Format: Paperback, 304 pages
Release Date: July 4, 2017
Publisher: Berkley Books
Genre: Fantasy, Retellings
There is one version of my story that everyone knows. And then there is the truth. This is how it happened. How I went from being Peter Pan’s first—and favorite—lost boy to his greatest enemy. Peter brought me to his island because there were no rules and no grownups to make us mind. He brought boys from the Other Place to join in the fun, but Peter's idea of fun is sharper than a pirate’s sword. Because it’s never been all fun and games on the island. Our neighbors are pirates and monsters. Our toys are knife and stick and rock—the kinds of playthings that bite. Peter promised we would all be young and happy forever. Peter lies.
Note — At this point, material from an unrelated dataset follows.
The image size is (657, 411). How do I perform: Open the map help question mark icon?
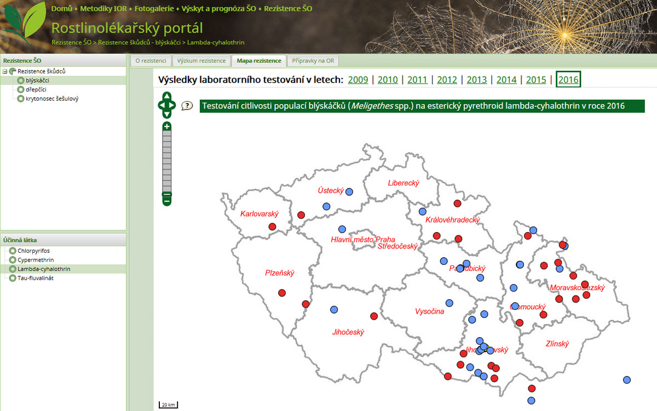tap(187, 106)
Christina Henry, who took on Alice in Wonderland in her own unique way and managed to knock it out of the ball park, returns with a new take on Peter Pan in Lost Boy: The True Story of Captain Hook. Before reading Lost Boy, do yourself a favor and pretend that you've never read J.M. Barrie's Peter Pan. Pretend that Lost Boy is instead the prequel to Barrie's novel, or if you must, a re-imaging of the tale that puts the focus on how one boy, best friend of Peter Pan once, became the diabolical Captain Hook who hasn't been given a real chance to tell his own side of things.
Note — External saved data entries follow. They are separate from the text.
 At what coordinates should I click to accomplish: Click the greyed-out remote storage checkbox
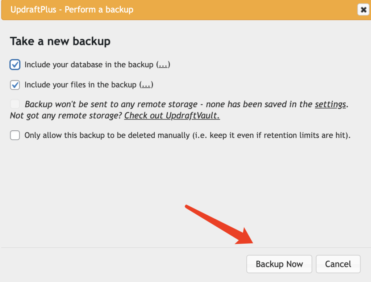[15, 104]
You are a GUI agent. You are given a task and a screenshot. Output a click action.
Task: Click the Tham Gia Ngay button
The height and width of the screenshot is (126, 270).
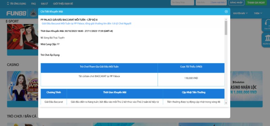(x=256, y=3)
The key character is Jamie. Jamie, at 8 years old, was the first boy that Peter Pan brought with him to Neverland. Peter promised him that he would never grow up, that he would always have adventures, and that they would be together forever. All he had to do is love Peter, and be his playmate always. Jamie worshiped Peter once, but he has seen the toll that Peter's games have taken on the Lost Boys. Jamie is the best fighter on the island. Boy are both scared of him, and respect him because he, in turn, teaches them how to survive, and he knows where all the bodies have been buried.
As the years have dragged on, Jamie realizes that Peter isn't the boy he thought he knew. Especially when he takes on being a mentor for a boy named Charlie, and later a new arrival name Sal who is more than I can say. Peter truly believes that the boys are replaceable, and if he loses one, he can always steal another one. Just as long as that boy is presumed to be unwanted. Would I consider this story to be a villain redeemed by alternative facts never heard of before? Quite so.
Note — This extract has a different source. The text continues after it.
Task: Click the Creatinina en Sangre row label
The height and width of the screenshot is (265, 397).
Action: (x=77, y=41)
So, I ask you to do yourself a favor. Open your mind to the possibility that everything that you've been told about Captain Hook is a lie written by Peter and even Disney. Captain Hook is the perfect fall guy for Peter to blame for his truly bizarre behaviors. Pick up and read this story with an open mind and a willingness to extend reality to the possibility that everything that you've heard about Peter Pan is just plain wrong, and that Peter wasn't a nice boy at all. If you can do that, you will enjoy a truly fantastical ride with plenty of action, suspense, and most of all, adventure the likes that we expect from Christina Henry.